In simple layouts, programs begin their execution at the beginning, which is common in scripting languages, simple binary executable formats, and boot loaders. In other cases, the entry point is at some other fixed point, which is some memory address than can be an absolute address or relative address (offset).

Alternatively, execution of a program can begin at a named point, either with a conventional name defined by the programming language or operating system, or at a caller-specified name. In many programming languages, notably C, this named point is a function called main; as a result, the entry point is often called the main function.

Usage

Entry points apply both to source code and to executable files. However, in day-to-day software development, programmers specify the entry points only in source code, which makes them much better known. Entry points in executable files depend on the application binary interface (ABI) of the actual operating system, and are generated by the compiler or linker (if not fixed by the ABI). Non-executable object files may also have entry points, which are used later by the linker when generating entry points of an executable file.

Contemporary

In most of today's popular programming languages and operating systems, a computer program usually only has a single entry point.

In C, C++, D, Rust and Kotlin programs this is a function named main; in Java it is a static method named main (although the class must be specified at the invocation time), and in C# it is a static method named Main.[1][2]

In major operating systems, the standard executable format has a single entry point. In the Executable and Linkable Format (ELF), used in Unix and Unix-like systems such as Linux, the entry point is specified in the e_entry field of the ELF header. In the GNU Compiler Collection (gcc), the entry point used by the linker is the _start symbol. Similarly, in the Portable Executable format, used in Microsoft Windows, the entry point is specified by the AddressOfEntryPoint field, which is inherited from COFF. In COM files, the entry point is at the fixed offset of 0100h.

One notable modern exception to the single-entry-point paradigm is Android. Unlike applications on most other operating systems, Android applications do not have a single entry point – there is no main function, for example. Instead of a single entry point, they have essential components (which include activities and services) which the system can instantiate and run as needed.[3]

An occasionally used technique is the fat binary, which consists of several executables for different targets packaged in a single binary. Most commonly, this is implemented by a single overall entry point, which is compatible with all targets and branches to the target-specific entry point. Alternative techniques include storing separate executables in separate forks, each with its own entry point, which is then selected by the operating system.

Historical

Historically, and in some contemporary legacy systems, such as VMS and OS/400, computer programs have a multitude of entry points, each corresponding to the different functionalities of the program. The usual way to denote entry points, as used system-wide in VMS and in PL/I and MACRO programs, is to append them at the end of the name of the executable image, delimited by a dollar sign ($), e.g. directory.exe$make.

WORK TO COMPLETE =
**1.** Translate this sentence from the excerpt on program entry points into Spanish: "In major operating systems, the standard executable format has a single entry point."
**2.** From the excerpt on program entry points, copy the passage word for word, starting at "An occasionally used" and ending at "the operating system.".

SUPPLIED MATERIAL =
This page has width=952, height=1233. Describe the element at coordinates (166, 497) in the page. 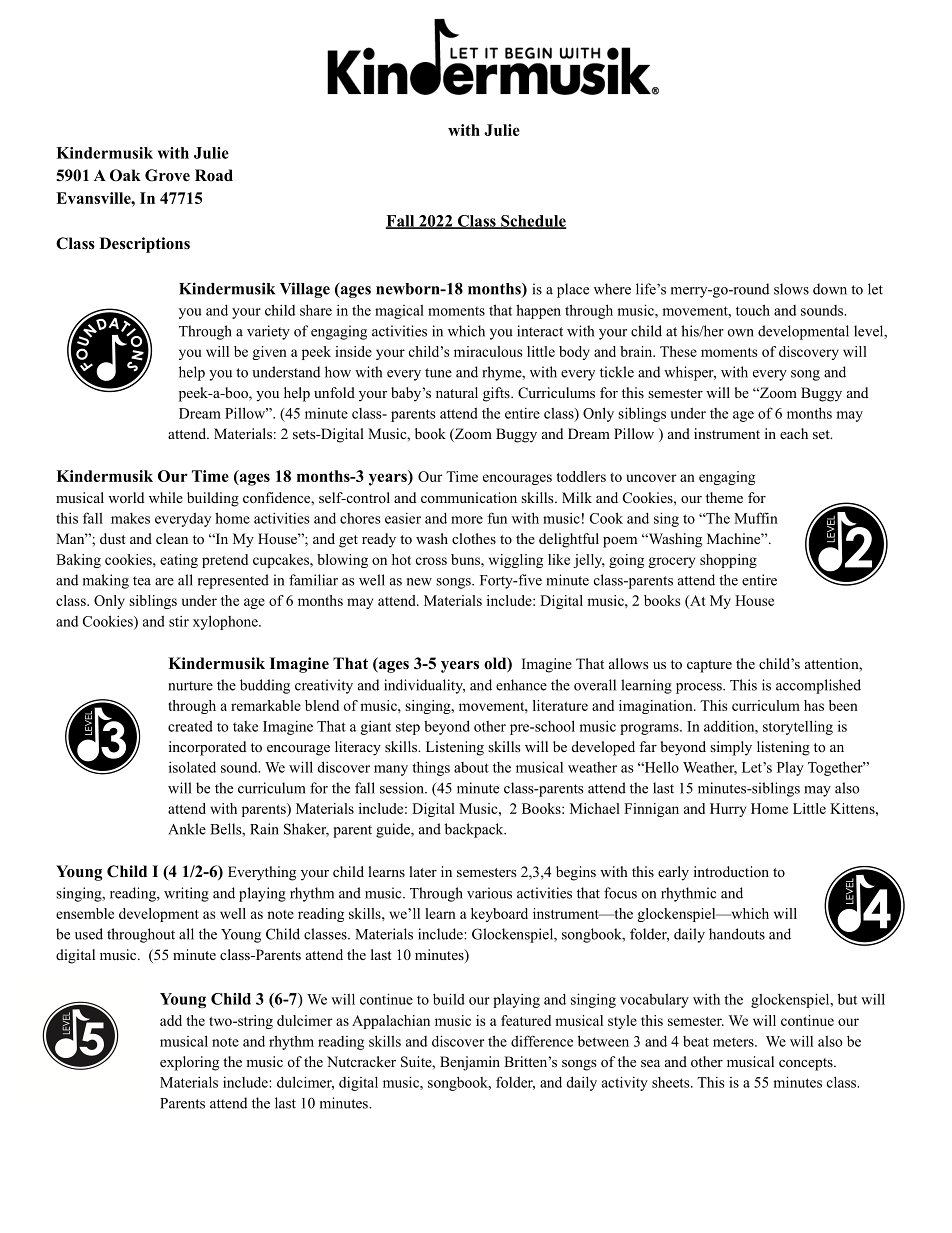

I see `while` at that location.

TASK-BY-TASK RESULTS =
**1.** En los principales sistemas operativos, el formato ejecutable estándar tiene un único punto de entrada.

**2.**
An occasionally used technique is the fat binary, which consists of several executables for different targets packaged in a single binary. Most commonly, this is implemented by a single overall entry point, which is compatible with all targets and branches to the target-specific entry point. Alternative techniques include storing separate executables in separate forks, each with its own entry point, which is then selected by the operating system.